Try adjusting for values between 60V and 80V and see how much difference you notice....

 

[carboncomp]

There are a few things that need addressing:

• You've forgotten to include the 10nF oscillator capacitor between pin 1 and ground of the 40106 (C1 on my schematic)

• R17 on your schematic needs to be 1M (or higher - value not critical above that value) not 470R

• R15 and R16 each need to be 27k rather than 470R.

• RV1 probably needs to be 5k rather than 3k3 - 5k pots are easier to source - ( Bourns 3386 for example )

• Pin1 of each capsule needs to go to the output of the voltage multiplier, and not to the 'half rail' . (As you have noted, that is for the FETless electret option)
(I would suggest that you take the common backplate connection to the output of the multiplier, and the 2 individual centre terminations to each of the 1G resistors. The other end of both of those resistors should go to half rail, as you have already drawn).

• R9 (470R) doesn't actually need to be there at all. I had included it to provide a test point on my original prototype, and its removal got missed!

• You've drawn the 22nF RF decoupling caps as if they are to be fitted directly to the XLR pins themselves. I know this is often recommended, but it would be very fiddly to fit 4 capacitors onto a single 5 pin XLR. I think you'll find adding them to the stripboard/PCB itself - as close to the XLR termination points as possible - will probably work just as well, and will be much simpler to fit!

• If you are keen to maximise the voltage multiplier output range, you might like to fit D3 as a15v Zener, rather than 12v?
Do remember though that the higher the voltage, the more likelihood of the capsule collapsing.... And the difference in sensitivity between - say - 70V and 80V is only likely to be 1 dB or so.
The TSC capsules you've suggested seem to be pretty 'standard' Chinese K.67 type centre terminated capsules, so should be OK with 80V.
Try adjusting for values between 60V and 80V and see how much difference you notice....

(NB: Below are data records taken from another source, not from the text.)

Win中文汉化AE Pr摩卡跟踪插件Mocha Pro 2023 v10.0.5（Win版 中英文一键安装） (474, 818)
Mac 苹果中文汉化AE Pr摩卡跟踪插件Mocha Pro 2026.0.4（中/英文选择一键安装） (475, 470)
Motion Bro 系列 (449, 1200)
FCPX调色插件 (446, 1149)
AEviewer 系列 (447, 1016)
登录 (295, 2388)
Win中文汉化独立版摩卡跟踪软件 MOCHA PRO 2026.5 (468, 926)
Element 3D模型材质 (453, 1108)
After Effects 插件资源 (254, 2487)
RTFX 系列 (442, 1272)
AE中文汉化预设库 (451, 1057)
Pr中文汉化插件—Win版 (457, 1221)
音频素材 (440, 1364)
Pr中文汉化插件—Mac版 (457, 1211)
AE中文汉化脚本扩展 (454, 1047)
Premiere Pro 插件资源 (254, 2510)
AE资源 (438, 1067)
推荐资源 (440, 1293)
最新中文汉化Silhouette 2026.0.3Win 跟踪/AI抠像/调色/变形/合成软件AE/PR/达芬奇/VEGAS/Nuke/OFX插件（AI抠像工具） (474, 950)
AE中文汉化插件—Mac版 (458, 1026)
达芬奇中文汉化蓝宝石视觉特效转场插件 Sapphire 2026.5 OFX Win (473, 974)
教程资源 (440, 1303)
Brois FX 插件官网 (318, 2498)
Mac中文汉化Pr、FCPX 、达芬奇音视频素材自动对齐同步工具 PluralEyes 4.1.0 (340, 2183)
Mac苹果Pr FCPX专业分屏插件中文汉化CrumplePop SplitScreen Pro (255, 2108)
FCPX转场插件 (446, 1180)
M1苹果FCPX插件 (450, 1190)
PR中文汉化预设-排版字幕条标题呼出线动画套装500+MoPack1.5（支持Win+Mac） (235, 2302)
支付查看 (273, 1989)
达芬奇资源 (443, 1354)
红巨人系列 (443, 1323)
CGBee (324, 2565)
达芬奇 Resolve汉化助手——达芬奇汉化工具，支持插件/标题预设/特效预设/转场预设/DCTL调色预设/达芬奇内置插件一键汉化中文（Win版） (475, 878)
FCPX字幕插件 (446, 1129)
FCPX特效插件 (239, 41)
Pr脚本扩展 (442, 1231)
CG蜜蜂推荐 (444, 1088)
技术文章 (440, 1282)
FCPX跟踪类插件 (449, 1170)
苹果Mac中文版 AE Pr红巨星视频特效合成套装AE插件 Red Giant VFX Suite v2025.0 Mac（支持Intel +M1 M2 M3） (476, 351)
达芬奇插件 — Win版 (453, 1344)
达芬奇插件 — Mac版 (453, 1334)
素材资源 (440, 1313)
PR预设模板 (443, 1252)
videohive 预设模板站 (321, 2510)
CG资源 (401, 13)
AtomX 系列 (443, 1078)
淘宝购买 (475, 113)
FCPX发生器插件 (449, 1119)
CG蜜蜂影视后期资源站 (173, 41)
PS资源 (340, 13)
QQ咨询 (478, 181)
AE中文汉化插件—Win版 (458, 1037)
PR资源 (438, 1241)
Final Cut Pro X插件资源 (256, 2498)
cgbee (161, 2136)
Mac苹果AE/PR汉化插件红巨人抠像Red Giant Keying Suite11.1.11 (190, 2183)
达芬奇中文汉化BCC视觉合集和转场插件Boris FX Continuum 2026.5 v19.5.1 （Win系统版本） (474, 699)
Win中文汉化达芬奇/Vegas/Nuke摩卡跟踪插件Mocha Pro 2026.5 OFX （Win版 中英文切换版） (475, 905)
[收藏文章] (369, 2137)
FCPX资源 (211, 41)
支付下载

Thank you for taking the time to look that over and pointing out my mistakes. I think I have addressed them all (but may very well have missed something) Have I done the 1G resistors right?

 

[rogs]

Thank you for taking the time to look that over and pointing out my mistakes. I think I have addressed them all (but may very well have missed something) Have I done the 1G resistors right?

View attachment 91335

Looks fine -- although you do need to remember that if you do decide to use a 15v Zener rather than 12V then with the rheostat set to its minimum value the maximum output voltage will be around 100V .
Right on the limit of the capacitor ratings, and maybe too much for the capsule? ....

 

[carboncomp]

Looks fine -- although you do need to remember that if you do decide to use a 15v Zener rather than 12V then with the rheostat set to its minimum value the maximum output voltage will be around 100V .
Right on the limit of the capacitor ratings, and maybe too much for the capsule? ....

Think it would be safer to go 13V Zener Just to bring that voltage down a little, but still be able to hit 80v and keep the caps (and capsule for that matter within spec?) What would that be, 13x7=91V in theory, so just over 80V in reality?

 

[Gus]

A zener or other shunt regulator can be used as part of a safely system for a phantom powered microphone.
Say the phantom power supply fails and goes over 52VDC?
A properly designed microphone circuit could save the microphone from damage.